-------- Dataset content --------

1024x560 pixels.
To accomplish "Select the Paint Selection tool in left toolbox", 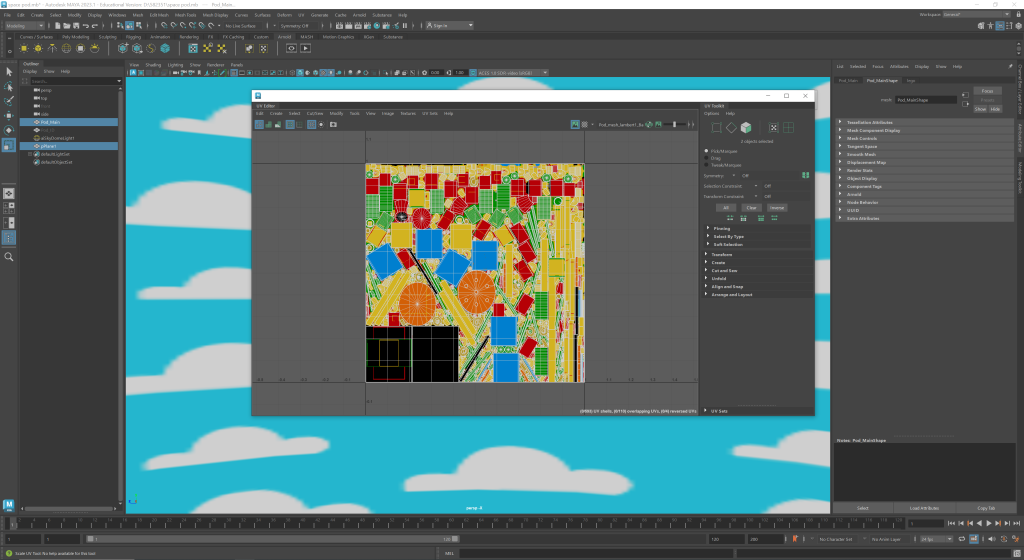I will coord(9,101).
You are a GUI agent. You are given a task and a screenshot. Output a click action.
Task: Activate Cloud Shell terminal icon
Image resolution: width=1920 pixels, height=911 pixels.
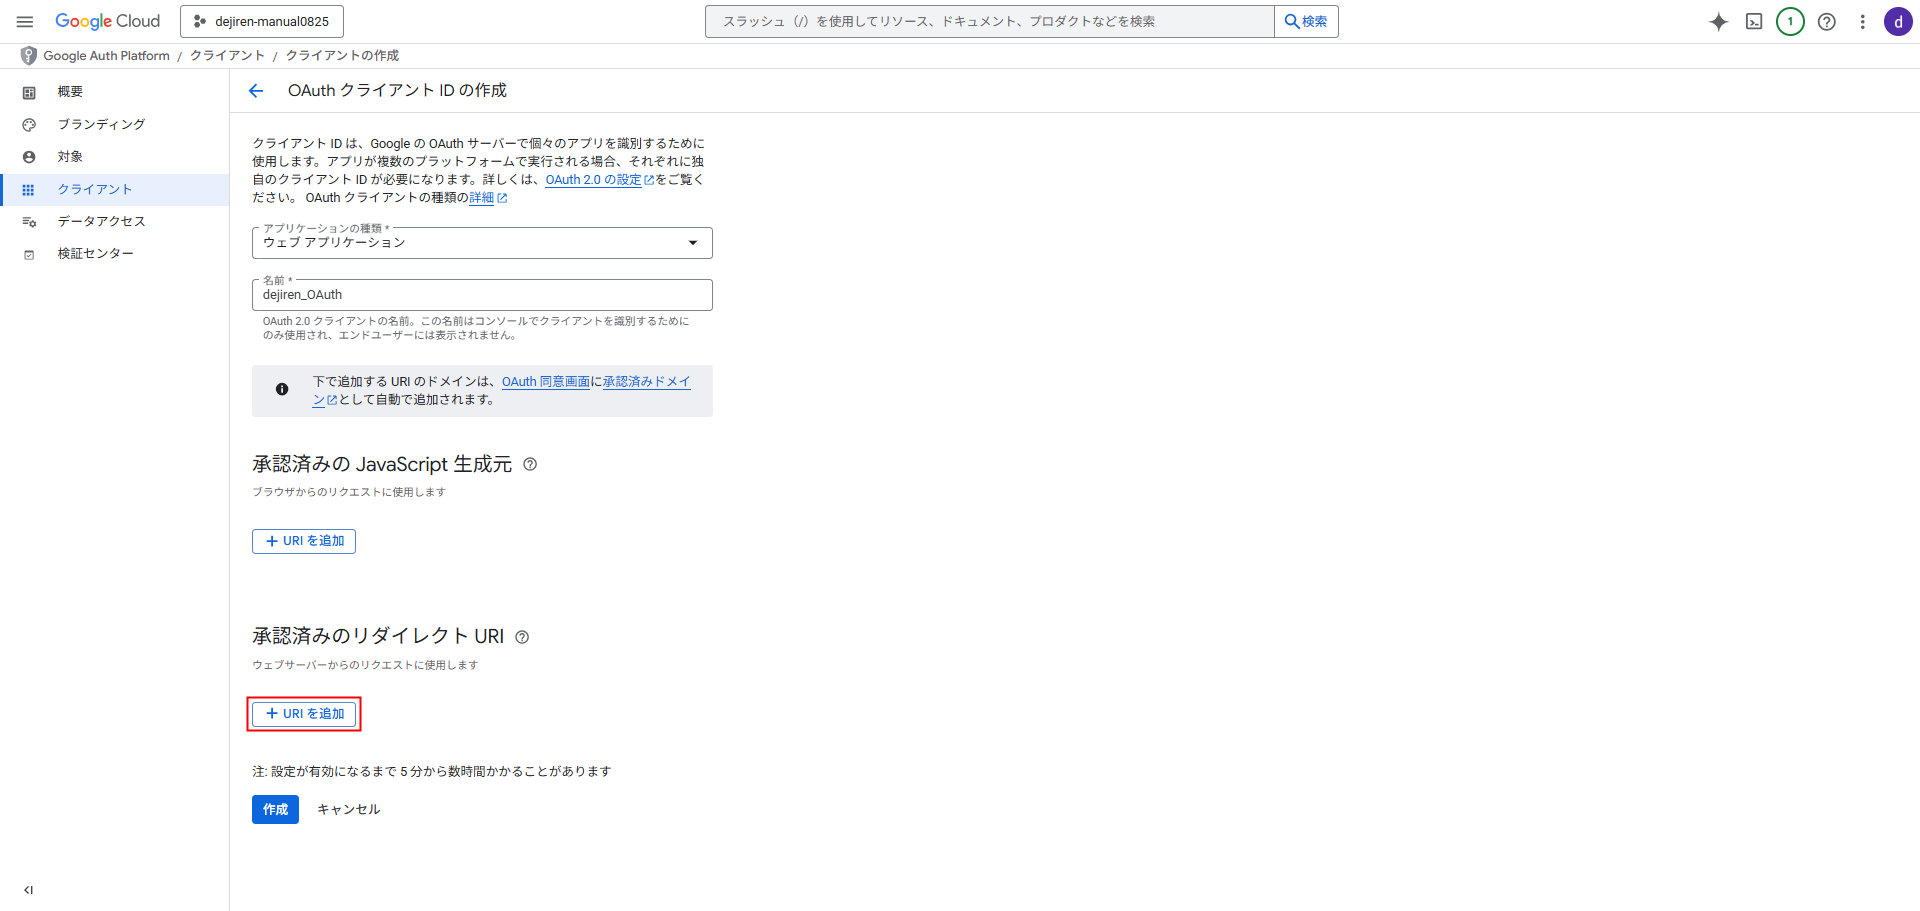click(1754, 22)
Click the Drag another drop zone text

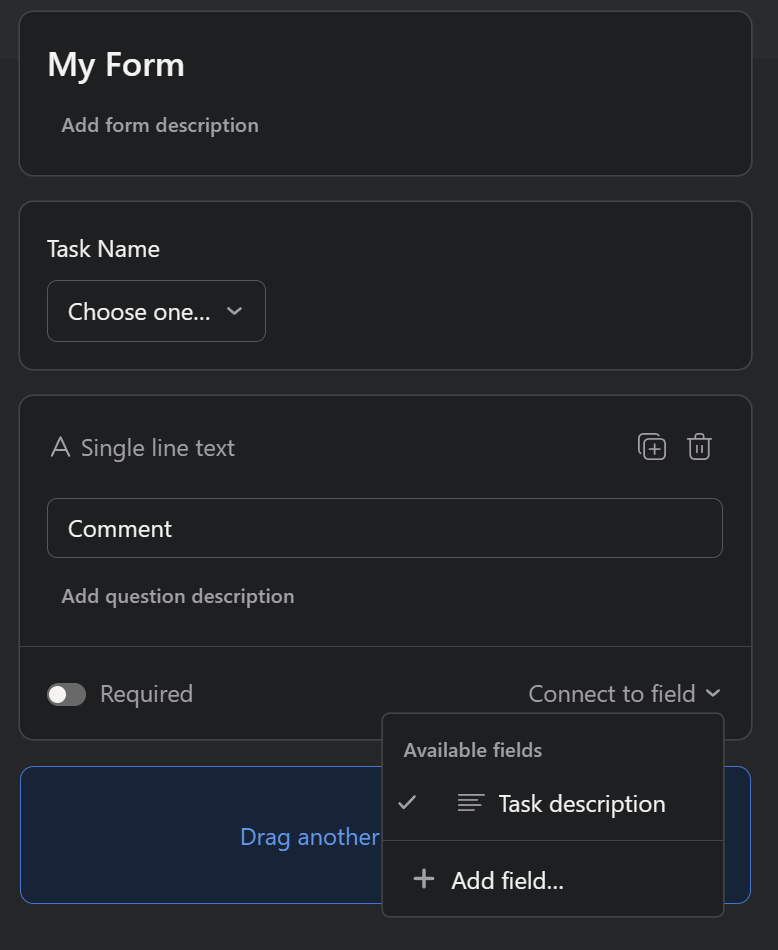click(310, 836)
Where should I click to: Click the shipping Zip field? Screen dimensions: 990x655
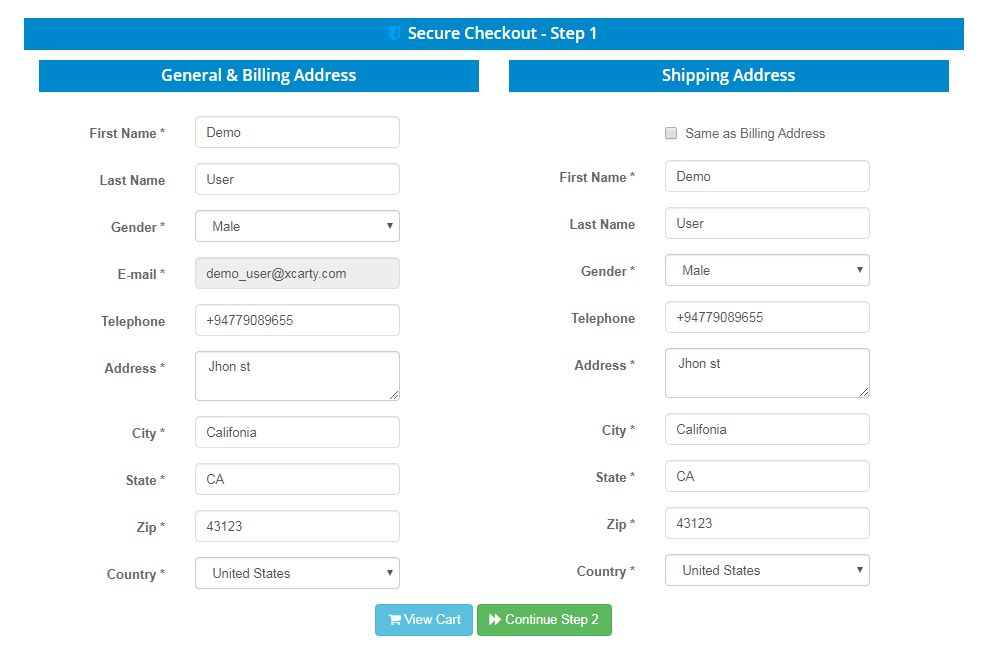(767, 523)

--------

* Problem:
Exactly the lines from the line with "Image resolution: width=1920" through the end of the data are to be reproduced, and no picture is to be included.

* Result of the task:
Image resolution: width=1920 pixels, height=911 pixels.
click(1754, 22)
Click the Drag another drop zone text

click(310, 836)
Where should I click to: Click the shipping Zip field? Screen dimensions: 990x655
(767, 523)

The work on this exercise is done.